Exercício proposto a:
No texto sobre a tourada, qual é o título do artigo que saiu no jornal do dia seguinte?

Trecho da fonte:
▶
O portão é aberto e um touro mais preto que o azeviche entra em fúria, olhando para todos os lados, dando pequenos saltos como se fosse levantar vôo. Elege uma das bandeiras rosas e dispara contra ela. De seu nariz já escorre um líquido fumegante. Defeca, como se estivesse literalmente cagando para o mundo. Os toureiros se protegem atrás de paredes de cimento e de superstições... Ele ameaça enfiar os chifres no concreto, mas recua... Não é bobo. Os toureiros se exibem. Passos ensaiados para cá, passos ensaiados para lá. Parecem galos de briga depenados. O touro fecha os olhos e se lança sobre a capa vermelha. Não acha corpo algum. Derrapa na areia. Defeca. Dá uma rápida olhada para a platéia. Gritos. Silêncios. Cheiro de merda e de suor. O rabo para cima. Oitocentos quilos de ódio e de fel. A língua para fora. De sua pica escorre um jato de sêmen. Admiro-o por não ter vergonha de suas excrescências… Alguém das arquibancadas pede que o toureiro lhe corte as orelhas. La oreja... la oreja... la oreja.
A linguagem das touradas é quase tão hermética e tão cheia de signos, significados e significantes quanto à dos lacanianos. Para decifrar o artigo intitulado Oreja de Consolación que saiu no jornal do dia seguinte, sobre o desempenho dos toureiros, dependi da boa vontade da camareira do hotel. «rodilla en terra»; «incorrección del site»; «pasaportar al novillo devuelto»; «danzó por delante en en amago de cite al natural», etc, etc.
◀
Trechos das entradas:
▶
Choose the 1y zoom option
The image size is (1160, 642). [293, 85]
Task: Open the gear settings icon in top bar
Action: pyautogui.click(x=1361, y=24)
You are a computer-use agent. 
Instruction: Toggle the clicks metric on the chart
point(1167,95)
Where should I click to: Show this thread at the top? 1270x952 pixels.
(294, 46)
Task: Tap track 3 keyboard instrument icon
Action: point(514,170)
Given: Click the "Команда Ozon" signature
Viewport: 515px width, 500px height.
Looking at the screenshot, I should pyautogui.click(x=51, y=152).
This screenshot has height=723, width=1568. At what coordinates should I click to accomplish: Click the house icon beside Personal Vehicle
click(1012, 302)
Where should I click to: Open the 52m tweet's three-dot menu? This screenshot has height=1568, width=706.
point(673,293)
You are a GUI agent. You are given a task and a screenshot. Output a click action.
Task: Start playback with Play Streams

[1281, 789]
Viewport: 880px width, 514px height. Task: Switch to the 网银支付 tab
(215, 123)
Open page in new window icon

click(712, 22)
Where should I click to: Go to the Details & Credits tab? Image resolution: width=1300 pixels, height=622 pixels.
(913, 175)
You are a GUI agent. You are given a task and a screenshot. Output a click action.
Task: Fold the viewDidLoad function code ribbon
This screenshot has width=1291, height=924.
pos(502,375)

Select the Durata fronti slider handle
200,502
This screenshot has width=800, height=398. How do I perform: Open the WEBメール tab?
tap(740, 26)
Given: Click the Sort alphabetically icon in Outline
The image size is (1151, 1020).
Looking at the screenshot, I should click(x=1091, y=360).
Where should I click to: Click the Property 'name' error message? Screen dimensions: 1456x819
◀
Exercício proposto b:
Transcreva, sem nenhuma alteração, as linhas das entradas que vão da linha que contém "This screenshot has width=800, height=398." até o fim das entradas, com as duas pontas incluídas.

Resposta escrita a:
Oreja de Consolación.

Resposta escrita b:
This screenshot has width=800, height=398. How do I perform: Open the WEBメール tab?
tap(740, 26)
Given: Click the Sort alphabetically icon in Outline
The image size is (1151, 1020).
Looking at the screenshot, I should click(x=1091, y=360).
Where should I click to: Click the Property 'name' error message? Screen dimensions: 1456x819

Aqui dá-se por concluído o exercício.